Collected data
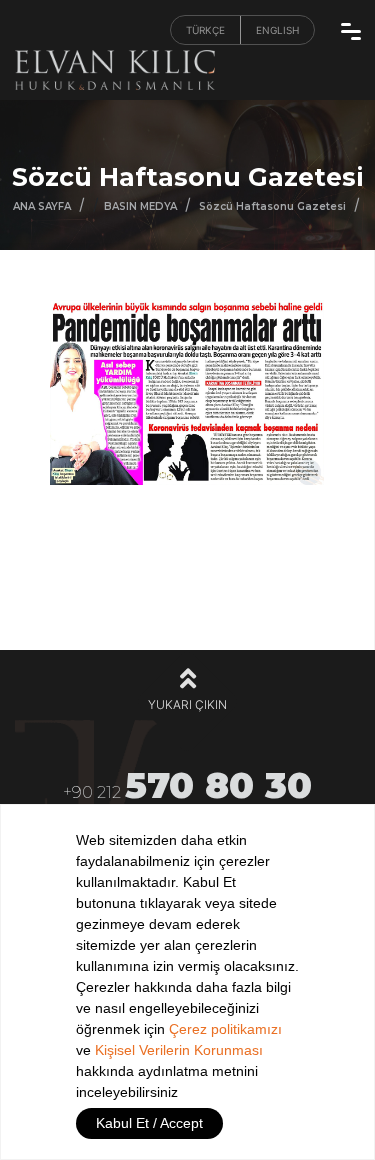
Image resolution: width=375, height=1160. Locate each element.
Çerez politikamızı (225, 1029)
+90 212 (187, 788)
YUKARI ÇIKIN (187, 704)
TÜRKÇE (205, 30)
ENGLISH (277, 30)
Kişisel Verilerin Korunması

→ Exercise: Apart from the pictures, return the records exactly.

→ Response box:
Image resolution: width=375, height=1160. Locate each element.
Çerez politikamızı (225, 1029)
+90 212 (187, 788)
YUKARI ÇIKIN (187, 704)
TÜRKÇE (205, 30)
ENGLISH (277, 30)
Kişisel Verilerin Korunması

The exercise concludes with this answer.